* _Task objective_
Using the VFD FAQ text below, answer these:
1. Which makers' drives are the retrofit units designed to replace?
2. By what percentage should the motor's rated current be increased when sizing an unwind VFD?
3. How much energy does the ACS880-AFE drive return to the line?

* _Extract provided_

Retrofit expertise – Drop-in replacements for Siemens, ABB, Mitsubishi, Delta, and Yaskawa drives with same footprint and I/O mapping.

Frequently Asked Questions

Q1: How do I select a VFD for tension control on a gravure printing press unwind stand?

A: Selecting a VFD for unwind tension control requires three decisions: control method, power rating, and braking capability.

Control method: For most gravure unwinds, we recommend closed-loop torque control using a load cell or dancer roller. Our ACS880 series has a built-in tension PID that takes a 0–10V or 4–20mA signal from the sensor. The VFD automatically reduces motor torque as the roll diameter decreases (using either a diameter calculator via speed ratio or an ultrasonic sensor). Alternatively, for simple applications, open-loop torque control using the VFD’s torque limit can work if you have a constant friction brake.
Power rating: The VFD should be sized for the unwind motor’s peak torque (including roll inertia at maximum diameter). As a rule, add 20% to the motor’s rated current to account for regenerative braking during acceleration of heavy rolls.
Braking capability: Unwind VFDs spend significant time in regenerative mode (the motor is being pulled by the web). You need either a braking resistor or an Active Front End (AFE) to dissipate or return energy. For presses with frequent stops, a braking resistor is cost-effective. For continuous regenerative operation (e.g., rewinder with taper tension), an AFE drive (ACS880-AFE) returns >95% of energy to the line.

We provide a free sizing worksheet – just tell us your roll weight, maximum diameter, core diameter, web tension (N/m or PLI), and line speed.

Q2: Can I use one VFD to synchronize multiple print stations on a flexographic press?

* _Data block_
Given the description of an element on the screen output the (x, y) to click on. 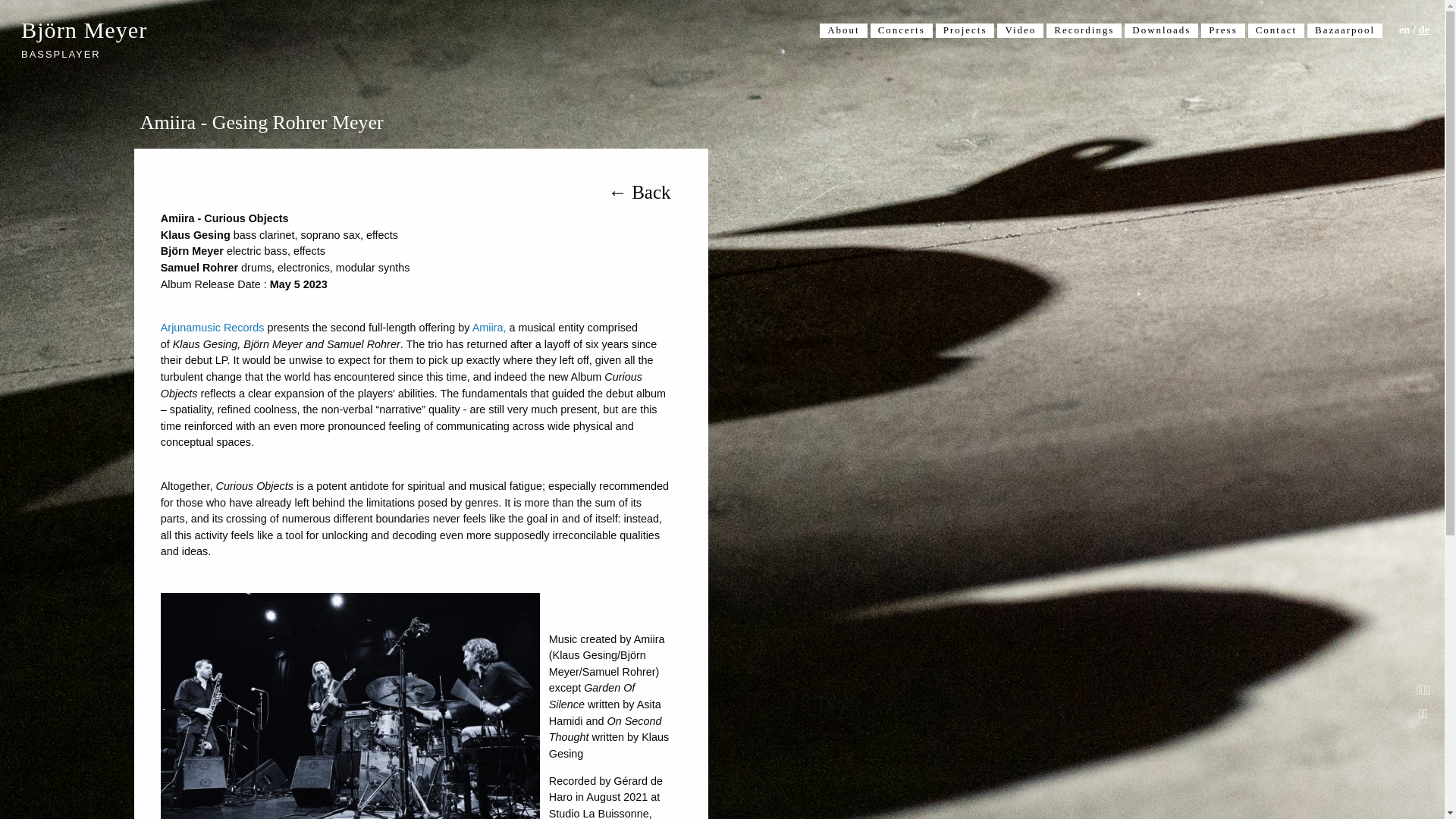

* _Complete answer_
1. Siemens, ABB, Mitsubishi, Delta, and Yaskawa.
2. 20%.
3. More than 95%.